Rian dan Budi kembali ke rumah Roni, sebuah rumah tua yang dikelilingi oleh pohon-pohon pinus. Suasana di sana terasa mencekam, seolah-olah ada sesuatu yang mengawasi mereka. Mereka mengetuk pintu, dan Roni membukanya.

"Ada yang bisa saya bantu?" tanyanya, suaranya tenang, tetapi matanya terlihat lelah dan kosong.

"Kami ingin bicara lagi," kata Rian. "Tentang masa lalu Anda."

Roni mengangguk dan mengundang mereka masuk. Rumahnya bersih dan rapi, tetapi terasa dingin dan kosong. Tidak ada foto, tidak ada hiasan, hanya buku-buku yang memenuhi setiap sudut. Rian merasa bahwa Roni adalah seorang pria yang hidup dalam bayangan, dalam dunianya sendiri.

"Saya sudah bilang, saya sudah memaafkan mereka," kata Roni, suaranya bergetar.

"Apa yang Anda sembunyikan, Roni?" tanya Rian.

Roni tidak menjawab, ia hanya menatap Rian dengan tatapan kosong. "Saya tidak tahu apa yang Anda bicarakan," katanya, suaranya terdengar hampa.

"Kami tahu Anda bohong," Rian berkata. "Kami tahu bahwa Tika dan Indra membunuh Anda."

Mendengar itu, Roni terdiam. Matanya yang kosong kini dipenuhi dengan amarah. "Apa yang kalian bicarakan?!" teriaknya. "Saya tidak pernah dibunuh! Saya masih hidup!"

"Lalu, kenapa istri Indra mengatakan bahwa Anda sudah meninggal?" tanya Rian.

Roni menggelengkan kepalanya. "Saya tidak tahu. Mungkin dia gila."

"Tidak," Rian berkata. "Dia mengatakan bahwa Anda dibunuh oleh Tika, Indra, dan seorang pria lain."

"Itu tidak benar!" Roni berteriak, suaranya bergetar. "Mereka tidak pernah membunuhku! Mereka hanya... mereka hanya menyakitiku."

Rian dan Budi saling memandang. Mereka tahu bahwa Roni menyembunyikan sesuatu, tetapi mereka tidak tahu apa.

"Roni, apa yang Anda sembunyikan?" tanya Rian, suaranya lembut, mencoba untuk menenangkan Roni.

"Saya tidak menyembunyikan apa-apa," jawab Roni. "Saya hanya... saya hanya ingin hidup tenang. Saya sudah terlalu lama disakiti. Saya tidak ingin diganggu lagi."

"Kami tidak akan mengganggu Anda," Rian berkata. "Kami hanya ingin tahu kebenarannya."

"Kebenarannya adalah... saya masih hidup," Roni berkata. "Saya bukan hantu. Saya bukan mayat. Saya Roni."
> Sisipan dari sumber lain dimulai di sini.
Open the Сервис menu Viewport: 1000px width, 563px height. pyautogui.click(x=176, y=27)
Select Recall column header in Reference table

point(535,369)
Rian dan Budi meninggalkan rumah Roni, pikiran mereka dipenuhi dengan keraguan. Apakah Roni benar-benar masih hidup? Atau, apakah ia adalah seorang pria yang hidup dalam bayangan masa lalu?

Malam itu, Rian duduk sendirian di kantornya, mencoba menyatukan potongan-potongan teka-teki yang semakin membingungkan. Sebuah lonceng, sebuah buku harian, seorang novelis misteri, seorang pria yang tidak memiliki jejak, sebuah pembunuhan yang disembunyikan, dan seorang pria yang seharusnya sudah mati, tetapi masih hidup.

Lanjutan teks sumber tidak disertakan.